Two whale species and lots of wildlife in the Salish Sea!

Erin | M/V Sea Lion | Monday, August 13, 2019 | 1:30 PM

It was an absolutely wonderful trip in the Salish Sea today. We left the harbor with numerous reports of large whales in the area, so we headed towards them. We made our through the San Juan Channel and into Spieden Channel. We crossed into Haro Strait and towards Gooch Island, where we soon saw a large blow in the distance. When we got closer, we saw that it was a humpback whale. The whale was taking really short dives and not showing its fluke when it went down for a dive. It was soon joined by another whale at the surface, which was an exciting surprise! Humpback whales are usually solitary, but they have short-term interactions with others all throughout their lifetime. The whales were identified as ‘Big Mama’ and ‘Frankenstein.’ We watched these whales for a short period, and then we headed toward some killer whales. 

When we arrived on scene with the orcas, they were traveling stealthily at the surface. There were two of them together. One of them was an 18 year old male, and the other was his grandmother, who is believed to be at least 64 years old. They are both members of the T18 family pod. The other two members of the pod, which are the mother and another son, were within a couple of miles of the two whales we were watching. Throughout our encounter with the whales they increased their speed of travel and had behaviors that were indicative of hunting. It was so incredible to see killer whales in their natural habitat. 
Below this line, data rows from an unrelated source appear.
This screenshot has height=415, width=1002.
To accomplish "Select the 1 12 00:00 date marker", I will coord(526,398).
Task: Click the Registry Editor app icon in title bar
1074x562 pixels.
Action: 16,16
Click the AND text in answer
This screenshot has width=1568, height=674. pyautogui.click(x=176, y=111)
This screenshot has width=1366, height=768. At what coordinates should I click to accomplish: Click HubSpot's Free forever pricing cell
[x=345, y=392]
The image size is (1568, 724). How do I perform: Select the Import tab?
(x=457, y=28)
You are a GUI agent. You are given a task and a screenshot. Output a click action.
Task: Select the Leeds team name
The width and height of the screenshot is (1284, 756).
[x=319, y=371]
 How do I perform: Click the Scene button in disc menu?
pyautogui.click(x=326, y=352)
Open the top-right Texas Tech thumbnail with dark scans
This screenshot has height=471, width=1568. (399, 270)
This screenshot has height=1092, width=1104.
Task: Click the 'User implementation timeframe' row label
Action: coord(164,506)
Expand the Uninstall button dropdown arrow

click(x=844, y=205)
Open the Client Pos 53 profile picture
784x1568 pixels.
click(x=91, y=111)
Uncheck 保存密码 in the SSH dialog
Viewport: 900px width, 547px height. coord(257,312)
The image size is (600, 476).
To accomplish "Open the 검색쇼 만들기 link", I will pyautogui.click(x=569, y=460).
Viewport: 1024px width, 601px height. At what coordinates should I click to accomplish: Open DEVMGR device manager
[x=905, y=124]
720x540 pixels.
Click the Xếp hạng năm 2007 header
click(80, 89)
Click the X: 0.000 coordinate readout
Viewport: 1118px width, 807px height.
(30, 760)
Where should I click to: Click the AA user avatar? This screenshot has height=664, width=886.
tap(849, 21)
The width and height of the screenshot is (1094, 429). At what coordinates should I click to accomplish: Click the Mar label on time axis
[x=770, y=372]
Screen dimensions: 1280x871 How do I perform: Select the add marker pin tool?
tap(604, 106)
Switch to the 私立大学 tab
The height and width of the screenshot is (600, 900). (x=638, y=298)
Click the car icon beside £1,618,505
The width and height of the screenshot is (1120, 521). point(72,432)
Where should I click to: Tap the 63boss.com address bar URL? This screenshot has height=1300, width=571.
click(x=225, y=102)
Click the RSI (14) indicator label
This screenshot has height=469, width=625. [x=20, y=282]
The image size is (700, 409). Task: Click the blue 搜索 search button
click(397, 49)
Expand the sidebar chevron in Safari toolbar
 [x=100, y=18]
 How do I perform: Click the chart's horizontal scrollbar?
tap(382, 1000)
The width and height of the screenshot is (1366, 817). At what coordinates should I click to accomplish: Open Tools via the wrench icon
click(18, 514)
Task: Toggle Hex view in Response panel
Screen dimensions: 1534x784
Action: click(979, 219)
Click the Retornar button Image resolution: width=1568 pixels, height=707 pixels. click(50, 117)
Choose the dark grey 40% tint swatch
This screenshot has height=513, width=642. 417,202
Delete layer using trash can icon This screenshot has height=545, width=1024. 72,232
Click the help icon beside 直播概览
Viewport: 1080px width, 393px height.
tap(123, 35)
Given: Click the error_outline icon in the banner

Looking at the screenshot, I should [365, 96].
We soon headed back toward the harbor. On our way, we stopped by Sentinal Rock, which had harbor seals hauled out on it. They were also swimming around in the water. We then cruised along the southern shoreline of Spieden Island and saw some mouflon sheep walking along the cliffside. As we continued, we saw a bald eagle resting in a treetop! We were amazed at how much wildlife we saw in such a short period of time. It was an incredible trip packed full of wildlife. As the harbor came into view, we all had memories to last a lifetime!